* Directions *
Retype the opening lines of the data exactly, stopping after the line that contains "[Facebook] (665, 763)". Skip every picture.

[Collected data]
- - - - -
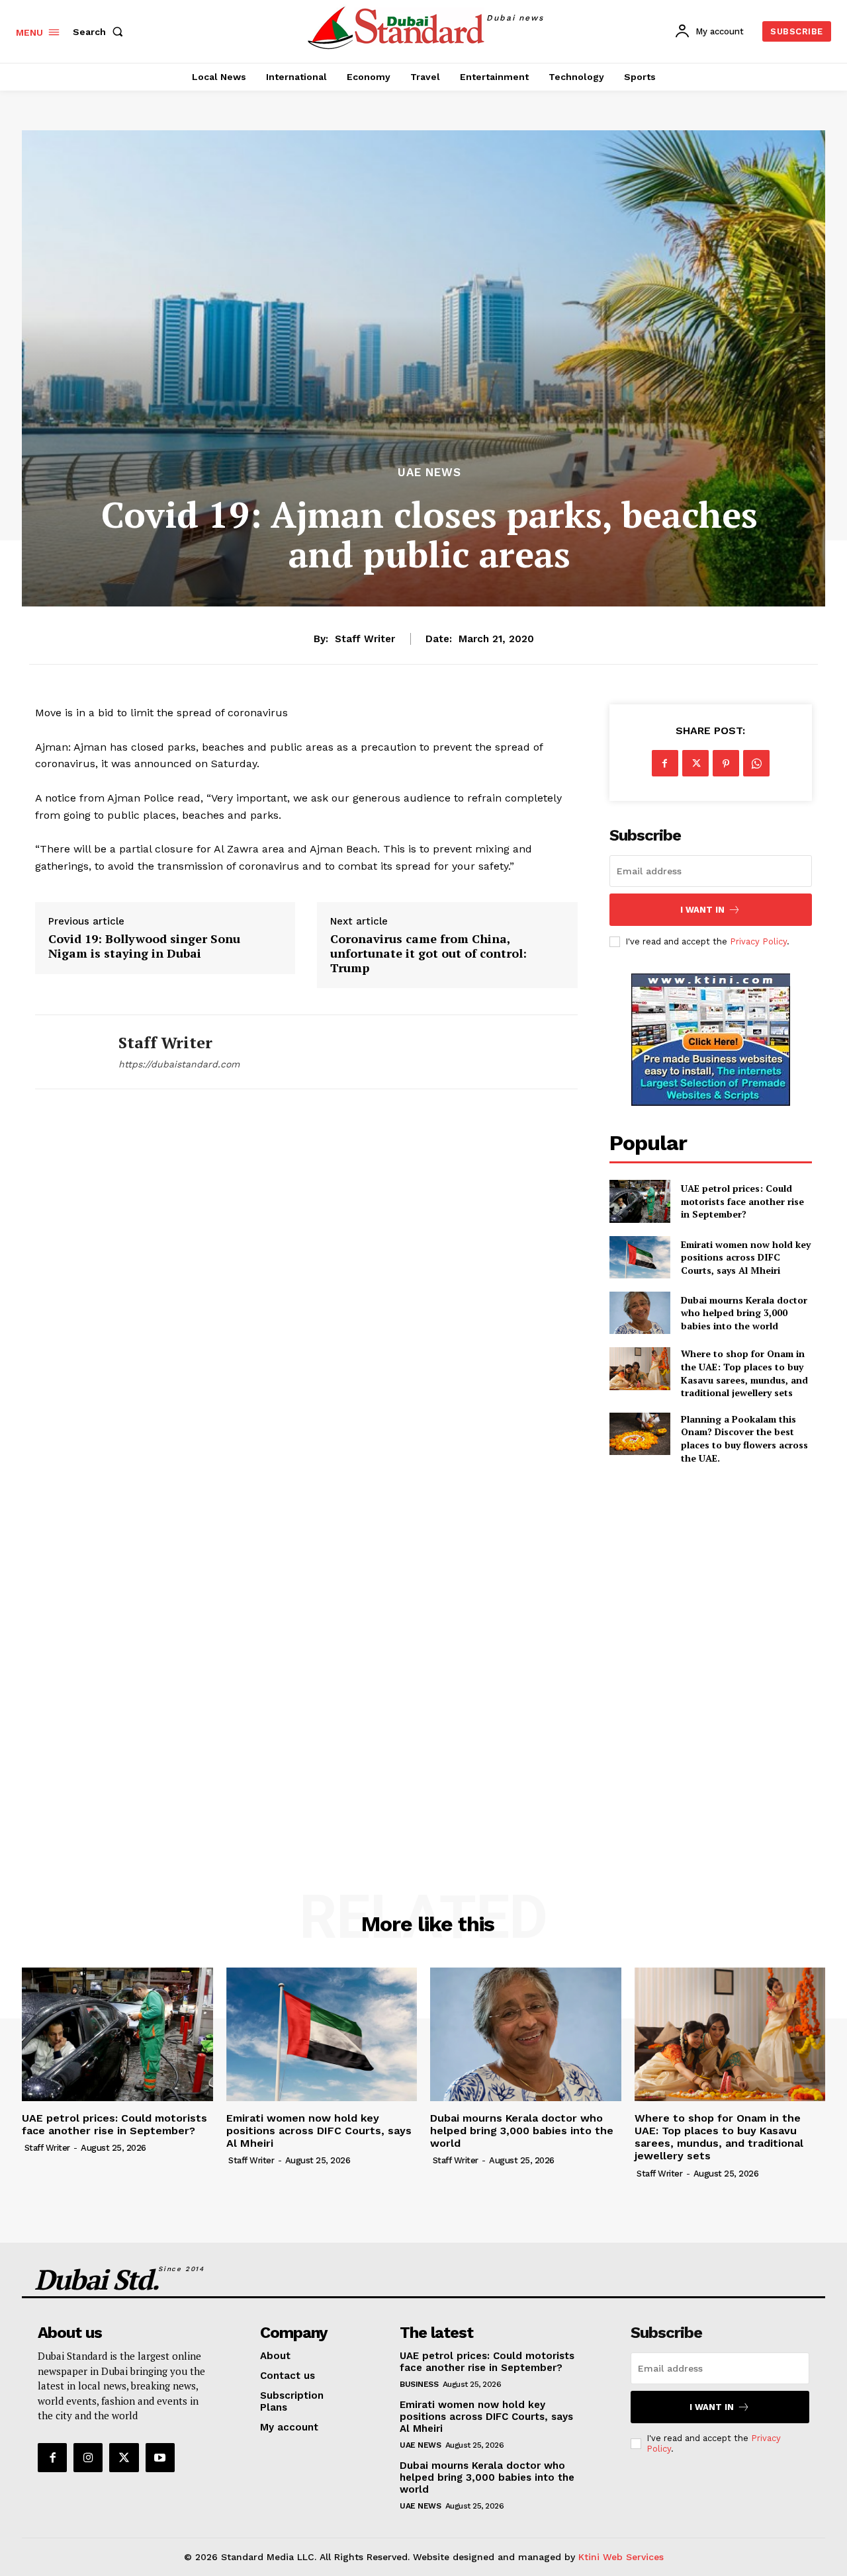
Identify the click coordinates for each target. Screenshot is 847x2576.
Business (419, 2384)
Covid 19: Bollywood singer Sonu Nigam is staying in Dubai (144, 946)
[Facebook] (665, 763)
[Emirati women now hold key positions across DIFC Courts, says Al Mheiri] (639, 1257)
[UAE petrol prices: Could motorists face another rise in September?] (639, 1201)
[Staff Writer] (67, 1051)
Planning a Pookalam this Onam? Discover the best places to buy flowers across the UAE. (744, 1438)
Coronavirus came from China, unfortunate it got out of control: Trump (428, 953)
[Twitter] (695, 763)
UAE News (429, 472)
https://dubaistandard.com (179, 1064)
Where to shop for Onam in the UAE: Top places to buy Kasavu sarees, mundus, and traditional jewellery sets (744, 1373)
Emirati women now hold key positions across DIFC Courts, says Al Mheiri (746, 1257)
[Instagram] (88, 2457)
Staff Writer (365, 639)
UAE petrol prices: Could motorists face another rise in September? (742, 1201)
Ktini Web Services (621, 2557)
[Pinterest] (726, 763)
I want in (702, 910)
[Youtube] (160, 2457)
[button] (100, 32)
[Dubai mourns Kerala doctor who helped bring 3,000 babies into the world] (639, 1313)
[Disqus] (306, 1295)
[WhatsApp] (756, 763)
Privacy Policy (758, 941)
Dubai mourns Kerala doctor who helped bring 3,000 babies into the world (744, 1313)
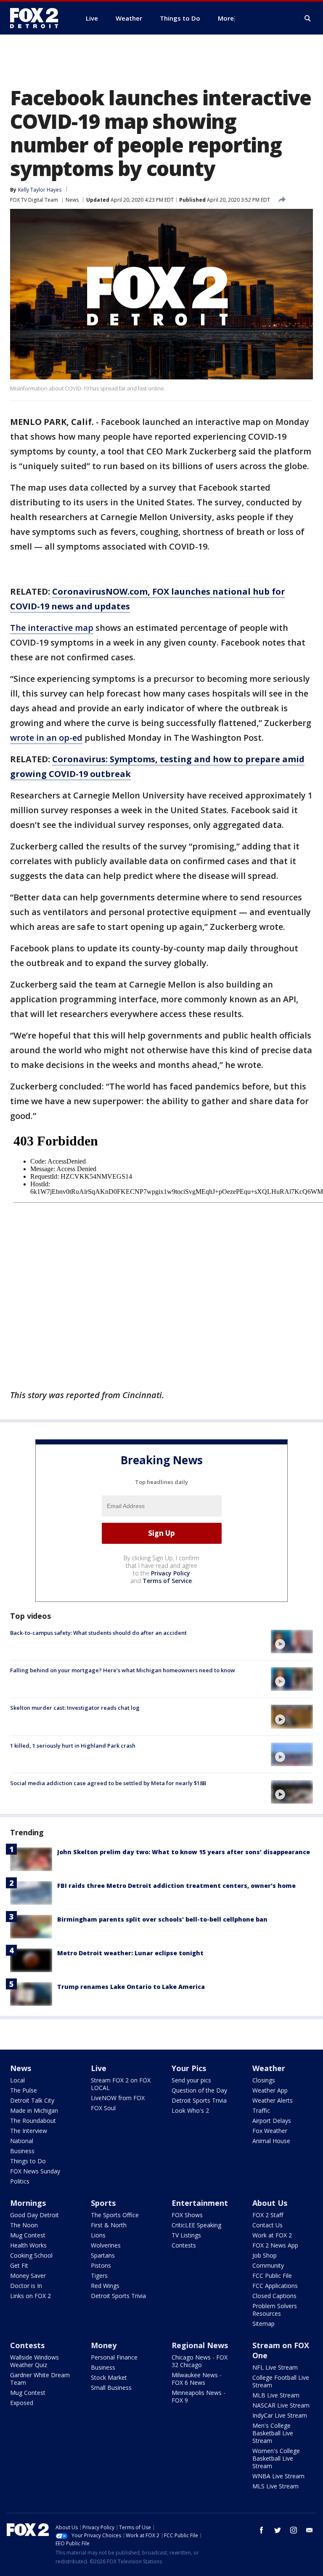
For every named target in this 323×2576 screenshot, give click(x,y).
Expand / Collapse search (308, 18)
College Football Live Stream (280, 2381)
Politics (19, 2181)
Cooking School (31, 2255)
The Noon (24, 2225)
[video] (292, 1641)
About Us (269, 2203)
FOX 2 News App (275, 2245)
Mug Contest (27, 2235)
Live (98, 2068)
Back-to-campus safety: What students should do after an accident (98, 1632)
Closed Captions (274, 2296)
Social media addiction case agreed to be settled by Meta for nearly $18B (108, 1783)
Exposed (21, 2403)
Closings (263, 2080)
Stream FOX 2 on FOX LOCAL (121, 2084)
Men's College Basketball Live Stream (272, 2433)
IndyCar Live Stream (279, 2415)
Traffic (261, 2110)
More (226, 18)
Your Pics (189, 2068)
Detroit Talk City (32, 2100)
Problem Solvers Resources (274, 2309)
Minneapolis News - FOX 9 (198, 2396)
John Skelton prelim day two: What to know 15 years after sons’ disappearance (183, 1852)
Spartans (103, 2255)
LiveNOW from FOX (118, 2098)
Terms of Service (167, 1581)
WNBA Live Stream (278, 2476)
- - - - -
* Expected output *
Identify the click coordinates for each target. Screenshot is 847x2576.
Business (419, 2384)
Covid 19: Bollywood singer Sonu Nigam is staying in Dubai (144, 946)
[Facebook] (665, 763)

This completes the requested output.